- [YOUR GOAL]: Copy out each of the lines below word for word, keeping their order.

- [RECORD SET]:

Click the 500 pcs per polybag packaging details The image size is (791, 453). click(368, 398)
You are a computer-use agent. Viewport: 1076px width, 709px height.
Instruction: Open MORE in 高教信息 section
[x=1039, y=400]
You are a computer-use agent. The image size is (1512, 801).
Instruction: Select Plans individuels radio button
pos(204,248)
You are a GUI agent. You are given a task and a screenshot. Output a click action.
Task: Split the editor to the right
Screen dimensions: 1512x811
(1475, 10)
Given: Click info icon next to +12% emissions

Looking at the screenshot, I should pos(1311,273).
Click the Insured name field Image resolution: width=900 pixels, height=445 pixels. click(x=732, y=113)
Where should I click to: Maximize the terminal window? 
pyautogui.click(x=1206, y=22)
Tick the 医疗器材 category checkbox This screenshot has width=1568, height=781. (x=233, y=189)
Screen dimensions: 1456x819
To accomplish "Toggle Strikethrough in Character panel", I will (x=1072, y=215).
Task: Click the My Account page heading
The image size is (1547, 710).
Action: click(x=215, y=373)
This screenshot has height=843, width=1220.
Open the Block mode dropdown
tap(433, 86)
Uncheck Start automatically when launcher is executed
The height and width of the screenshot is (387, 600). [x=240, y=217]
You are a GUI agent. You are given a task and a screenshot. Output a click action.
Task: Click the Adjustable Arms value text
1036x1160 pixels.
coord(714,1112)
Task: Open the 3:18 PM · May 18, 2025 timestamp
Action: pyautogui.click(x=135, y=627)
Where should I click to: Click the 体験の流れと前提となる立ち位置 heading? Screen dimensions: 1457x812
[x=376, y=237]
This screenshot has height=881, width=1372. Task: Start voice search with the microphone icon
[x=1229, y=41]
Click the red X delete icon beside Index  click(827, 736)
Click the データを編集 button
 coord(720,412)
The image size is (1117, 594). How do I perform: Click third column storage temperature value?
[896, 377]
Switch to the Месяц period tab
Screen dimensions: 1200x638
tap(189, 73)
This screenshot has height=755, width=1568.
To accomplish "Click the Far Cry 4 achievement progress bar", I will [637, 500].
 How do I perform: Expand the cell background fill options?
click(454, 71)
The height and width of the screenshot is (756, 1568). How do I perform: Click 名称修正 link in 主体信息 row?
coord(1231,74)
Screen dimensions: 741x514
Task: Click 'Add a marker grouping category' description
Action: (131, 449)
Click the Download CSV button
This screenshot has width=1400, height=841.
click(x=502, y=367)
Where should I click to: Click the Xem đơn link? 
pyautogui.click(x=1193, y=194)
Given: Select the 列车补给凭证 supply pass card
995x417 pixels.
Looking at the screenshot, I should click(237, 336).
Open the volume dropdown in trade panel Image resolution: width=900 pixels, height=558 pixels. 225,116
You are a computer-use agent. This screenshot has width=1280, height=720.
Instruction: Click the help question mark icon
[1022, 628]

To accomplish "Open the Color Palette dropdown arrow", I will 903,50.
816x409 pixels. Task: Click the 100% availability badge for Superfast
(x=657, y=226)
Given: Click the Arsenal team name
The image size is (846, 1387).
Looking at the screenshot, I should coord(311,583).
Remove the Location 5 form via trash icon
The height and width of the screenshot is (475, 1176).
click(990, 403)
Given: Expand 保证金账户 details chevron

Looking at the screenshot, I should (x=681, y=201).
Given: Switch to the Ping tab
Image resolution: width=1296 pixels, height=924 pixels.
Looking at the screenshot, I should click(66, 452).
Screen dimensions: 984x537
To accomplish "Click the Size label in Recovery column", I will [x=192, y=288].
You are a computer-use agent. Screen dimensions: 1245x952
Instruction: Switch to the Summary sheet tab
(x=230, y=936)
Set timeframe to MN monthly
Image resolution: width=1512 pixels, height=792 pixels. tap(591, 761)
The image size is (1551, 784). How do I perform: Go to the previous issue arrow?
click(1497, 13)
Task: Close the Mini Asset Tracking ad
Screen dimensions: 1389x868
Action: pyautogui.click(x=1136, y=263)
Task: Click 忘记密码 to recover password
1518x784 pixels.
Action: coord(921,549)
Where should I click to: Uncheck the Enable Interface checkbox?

- [FINAL RESULT]:
Click the 500 pcs per polybag packaging details The image size is (791, 453). click(368, 398)
You are a computer-use agent. Viewport: 1076px width, 709px height.
Instruction: Open MORE in 高教信息 section
[x=1039, y=400]
You are a computer-use agent. The image size is (1512, 801).
Instruction: Select Plans individuels radio button
pos(204,248)
You are a GUI agent. You are given a task and a screenshot. Output a click action.
Task: Split the editor to the right
Screen dimensions: 1512x811
(1475, 10)
Given: Click info icon next to +12% emissions

Looking at the screenshot, I should pos(1311,273).
Click the Insured name field Image resolution: width=900 pixels, height=445 pixels. click(x=732, y=113)
Where should I click to: Maximize the terminal window? 
pyautogui.click(x=1206, y=22)
Tick the 医疗器材 category checkbox This screenshot has width=1568, height=781. (x=233, y=189)
Screen dimensions: 1456x819
To accomplish "Toggle Strikethrough in Character panel", I will (x=1072, y=215).
Task: Click the My Account page heading
The image size is (1547, 710).
Action: click(x=215, y=373)
This screenshot has height=843, width=1220.
Open the Block mode dropdown
tap(433, 86)
Uncheck Start automatically when launcher is executed
The height and width of the screenshot is (387, 600). [x=240, y=217]
You are a GUI agent. You are given a task and a screenshot. Output a click action.
Task: Click the Adjustable Arms value text
1036x1160 pixels.
coord(714,1112)
Task: Open the 3:18 PM · May 18, 2025 timestamp
Action: pyautogui.click(x=135, y=627)
Where should I click to: Click the 体験の流れと前提となる立ち位置 heading? Screen dimensions: 1457x812
[x=376, y=237]
This screenshot has height=881, width=1372. Task: Start voice search with the microphone icon
[x=1229, y=41]
Click the red X delete icon beside Index  click(827, 736)
Click the データを編集 button
 coord(720,412)
The image size is (1117, 594). How do I perform: Click third column storage temperature value?
[896, 377]
Switch to the Месяц period tab
Screen dimensions: 1200x638
tap(189, 73)
This screenshot has height=755, width=1568.
To accomplish "Click the Far Cry 4 achievement progress bar", I will [637, 500].
 How do I perform: Expand the cell background fill options?
click(454, 71)
The height and width of the screenshot is (756, 1568). How do I perform: Click 名称修正 link in 主体信息 row?
coord(1231,74)
Screen dimensions: 741x514
Task: Click 'Add a marker grouping category' description
Action: (131, 449)
Click the Download CSV button
This screenshot has width=1400, height=841.
click(x=502, y=367)
Where should I click to: Click the Xem đơn link? 
pyautogui.click(x=1193, y=194)
Given: Select the 列车补给凭证 supply pass card
995x417 pixels.
Looking at the screenshot, I should click(237, 336).
Open the volume dropdown in trade panel Image resolution: width=900 pixels, height=558 pixels. 225,116
You are a computer-use agent. This screenshot has width=1280, height=720.
Instruction: Click the help question mark icon
[1022, 628]

To accomplish "Open the Color Palette dropdown arrow", I will 903,50.
816x409 pixels. Task: Click the 100% availability badge for Superfast
(x=657, y=226)
Given: Click the Arsenal team name
The image size is (846, 1387).
Looking at the screenshot, I should coord(311,583).
Remove the Location 5 form via trash icon
The height and width of the screenshot is (475, 1176).
click(990, 403)
Given: Expand 保证金账户 details chevron

Looking at the screenshot, I should (x=681, y=201).
Given: Switch to the Ping tab
Image resolution: width=1296 pixels, height=924 pixels.
Looking at the screenshot, I should click(66, 452).
Screen dimensions: 984x537
To accomplish "Click the Size label in Recovery column", I will [x=192, y=288].
You are a computer-use agent. Screen dimensions: 1245x952
Instruction: Switch to the Summary sheet tab
(x=230, y=936)
Set timeframe to MN monthly
Image resolution: width=1512 pixels, height=792 pixels. tap(591, 761)
The image size is (1551, 784). How do I perform: Go to the previous issue arrow?
click(1497, 13)
Task: Close the Mini Asset Tracking ad
Screen dimensions: 1389x868
Action: pyautogui.click(x=1136, y=263)
Task: Click 忘记密码 to recover password
1518x784 pixels.
Action: coord(921,549)
Where should I click to: Uncheck the Enable Interface checkbox?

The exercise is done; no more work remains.